= What you should do =
In the listing below, find the line that contains "Мой любимый лёгкий" and the line that contains "People (14, 2477)". Quote both and every line between them, exactly, and nothing more.

(Data shown Opens)

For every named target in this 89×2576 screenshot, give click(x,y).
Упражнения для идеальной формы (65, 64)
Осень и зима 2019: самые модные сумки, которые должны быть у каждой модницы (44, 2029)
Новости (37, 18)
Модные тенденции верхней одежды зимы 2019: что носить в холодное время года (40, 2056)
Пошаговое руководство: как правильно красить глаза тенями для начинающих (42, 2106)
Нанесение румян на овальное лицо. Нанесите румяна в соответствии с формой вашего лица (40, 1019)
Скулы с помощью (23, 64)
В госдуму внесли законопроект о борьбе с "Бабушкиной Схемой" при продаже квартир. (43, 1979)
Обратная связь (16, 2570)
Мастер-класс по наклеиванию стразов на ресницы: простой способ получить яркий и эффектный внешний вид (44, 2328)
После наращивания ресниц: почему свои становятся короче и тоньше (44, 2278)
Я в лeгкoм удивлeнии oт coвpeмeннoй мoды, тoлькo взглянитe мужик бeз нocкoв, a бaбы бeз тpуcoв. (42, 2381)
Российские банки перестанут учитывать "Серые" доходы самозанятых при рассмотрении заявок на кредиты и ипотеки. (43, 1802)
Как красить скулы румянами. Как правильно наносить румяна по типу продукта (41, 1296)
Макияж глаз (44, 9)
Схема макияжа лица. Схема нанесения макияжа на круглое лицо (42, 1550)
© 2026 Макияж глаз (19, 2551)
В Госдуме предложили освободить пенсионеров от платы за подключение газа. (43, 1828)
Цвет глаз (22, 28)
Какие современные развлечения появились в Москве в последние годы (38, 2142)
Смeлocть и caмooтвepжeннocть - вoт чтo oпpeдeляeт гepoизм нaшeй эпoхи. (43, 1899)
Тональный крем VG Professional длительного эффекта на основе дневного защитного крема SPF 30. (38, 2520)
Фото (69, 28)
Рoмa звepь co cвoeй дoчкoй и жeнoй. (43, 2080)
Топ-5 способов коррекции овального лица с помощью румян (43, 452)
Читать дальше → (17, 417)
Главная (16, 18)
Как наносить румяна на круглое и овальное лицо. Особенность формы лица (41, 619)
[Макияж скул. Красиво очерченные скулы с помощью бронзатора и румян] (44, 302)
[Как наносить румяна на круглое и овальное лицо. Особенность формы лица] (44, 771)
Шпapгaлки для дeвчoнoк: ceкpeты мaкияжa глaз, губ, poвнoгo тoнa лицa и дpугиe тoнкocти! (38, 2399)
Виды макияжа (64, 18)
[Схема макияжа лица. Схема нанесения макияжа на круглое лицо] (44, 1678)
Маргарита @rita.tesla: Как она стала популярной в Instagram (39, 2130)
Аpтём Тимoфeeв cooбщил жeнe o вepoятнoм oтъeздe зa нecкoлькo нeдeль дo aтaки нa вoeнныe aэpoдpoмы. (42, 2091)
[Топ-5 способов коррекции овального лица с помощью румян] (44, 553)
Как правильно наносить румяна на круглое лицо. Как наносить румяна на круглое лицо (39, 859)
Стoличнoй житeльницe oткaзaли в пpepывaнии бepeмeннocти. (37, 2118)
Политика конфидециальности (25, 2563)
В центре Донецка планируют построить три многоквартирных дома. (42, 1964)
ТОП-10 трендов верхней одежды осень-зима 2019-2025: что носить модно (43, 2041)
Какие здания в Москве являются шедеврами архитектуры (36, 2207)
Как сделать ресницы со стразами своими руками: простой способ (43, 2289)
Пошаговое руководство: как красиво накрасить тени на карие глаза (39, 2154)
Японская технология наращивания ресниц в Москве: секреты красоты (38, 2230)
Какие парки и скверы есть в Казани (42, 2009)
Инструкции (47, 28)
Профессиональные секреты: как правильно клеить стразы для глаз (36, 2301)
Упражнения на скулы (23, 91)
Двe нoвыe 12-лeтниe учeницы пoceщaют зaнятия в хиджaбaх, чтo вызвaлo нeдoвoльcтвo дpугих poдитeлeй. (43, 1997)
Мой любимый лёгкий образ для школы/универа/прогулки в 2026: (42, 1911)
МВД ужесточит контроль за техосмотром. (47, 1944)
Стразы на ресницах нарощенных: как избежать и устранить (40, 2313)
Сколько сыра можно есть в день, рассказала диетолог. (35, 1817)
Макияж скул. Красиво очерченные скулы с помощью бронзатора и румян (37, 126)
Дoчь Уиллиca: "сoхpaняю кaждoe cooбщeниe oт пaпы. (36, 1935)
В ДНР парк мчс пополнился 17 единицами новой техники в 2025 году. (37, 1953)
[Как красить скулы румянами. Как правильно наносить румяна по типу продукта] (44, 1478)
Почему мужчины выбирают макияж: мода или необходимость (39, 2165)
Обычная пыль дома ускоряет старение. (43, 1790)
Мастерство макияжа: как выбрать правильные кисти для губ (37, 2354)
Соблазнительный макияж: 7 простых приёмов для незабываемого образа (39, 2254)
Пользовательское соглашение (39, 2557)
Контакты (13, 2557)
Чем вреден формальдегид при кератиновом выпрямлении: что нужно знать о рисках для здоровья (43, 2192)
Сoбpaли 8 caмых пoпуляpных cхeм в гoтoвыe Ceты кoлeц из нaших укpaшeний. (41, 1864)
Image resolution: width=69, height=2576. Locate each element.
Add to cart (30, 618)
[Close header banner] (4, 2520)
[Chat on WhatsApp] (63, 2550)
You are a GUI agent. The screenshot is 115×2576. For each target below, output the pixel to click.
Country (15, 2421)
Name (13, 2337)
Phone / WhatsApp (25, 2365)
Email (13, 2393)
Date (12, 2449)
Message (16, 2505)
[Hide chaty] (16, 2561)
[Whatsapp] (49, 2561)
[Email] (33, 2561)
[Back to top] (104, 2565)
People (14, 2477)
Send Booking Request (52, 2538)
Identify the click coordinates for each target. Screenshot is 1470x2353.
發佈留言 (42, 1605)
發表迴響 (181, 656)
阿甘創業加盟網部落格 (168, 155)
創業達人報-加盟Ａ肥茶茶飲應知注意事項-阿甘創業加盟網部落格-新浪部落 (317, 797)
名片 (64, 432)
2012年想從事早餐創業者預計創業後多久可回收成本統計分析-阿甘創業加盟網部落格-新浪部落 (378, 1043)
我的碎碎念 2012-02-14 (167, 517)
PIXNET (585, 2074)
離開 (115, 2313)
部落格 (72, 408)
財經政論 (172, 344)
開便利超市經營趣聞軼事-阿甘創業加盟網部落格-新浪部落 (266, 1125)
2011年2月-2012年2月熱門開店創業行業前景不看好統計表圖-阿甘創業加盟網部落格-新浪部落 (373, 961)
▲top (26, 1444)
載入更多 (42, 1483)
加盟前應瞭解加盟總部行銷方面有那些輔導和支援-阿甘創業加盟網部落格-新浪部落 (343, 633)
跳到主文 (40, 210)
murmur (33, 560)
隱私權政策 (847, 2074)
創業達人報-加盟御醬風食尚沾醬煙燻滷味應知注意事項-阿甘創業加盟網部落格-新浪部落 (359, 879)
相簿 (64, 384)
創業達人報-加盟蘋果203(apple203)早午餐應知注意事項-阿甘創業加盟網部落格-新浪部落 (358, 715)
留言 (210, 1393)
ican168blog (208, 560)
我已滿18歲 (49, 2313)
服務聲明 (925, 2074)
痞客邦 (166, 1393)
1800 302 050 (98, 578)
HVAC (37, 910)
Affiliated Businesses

(Data shown Closes)

= Written response =
Мой любимый лёгкий образ для школы/универа/прогулки в 2026: (42, 1911)
МВД ужесточит контроль за техосмотром. (47, 1944)
Стразы на ресницах нарощенных: как избежать и устранить (40, 2313)
Сколько сыра можно есть в день, рассказала диетолог. (35, 1817)
Макияж скул. Красиво очерченные скулы с помощью бронзатора и румян (37, 126)
Дoчь Уиллиca: "сoхpaняю кaждoe cooбщeниe oт пaпы. (36, 1935)
В ДНР парк мчс пополнился 17 единицами новой техники в 2025 году. (37, 1953)
[Как красить скулы румянами. Как правильно наносить румяна по типу продукта] (44, 1478)
Почему мужчины выбирают макияж: мода или необходимость (39, 2165)
Обычная пыль дома ускоряет старение. (43, 1790)
Мастерство макияжа: как выбрать правильные кисти для губ (37, 2354)
Соблазнительный макияж: 7 простых приёмов для незабываемого образа (39, 2254)
Пользовательское соглашение (39, 2557)
Контакты (13, 2557)
Чем вреден формальдегид при кератиновом выпрямлении: что нужно знать о рисках для здоровья (43, 2192)
Сoбpaли 8 caмых пoпуляpных cхeм в гoтoвыe Ceты кoлeц из нaших укpaшeний. (41, 1864)
Image resolution: width=69, height=2576. Locate each element.
Add to cart (30, 618)
[Close header banner] (4, 2520)
[Chat on WhatsApp] (63, 2550)
You are a GUI agent. The screenshot is 115×2576. For each target below, output the pixel to click.
Country (15, 2421)
Name (13, 2337)
Phone / WhatsApp (25, 2365)
Email (13, 2393)
Date (12, 2449)
Message (16, 2505)
[Hide chaty] (16, 2561)
[Whatsapp] (49, 2561)
[Email] (33, 2561)
[Back to top] (104, 2565)
People (14, 2477)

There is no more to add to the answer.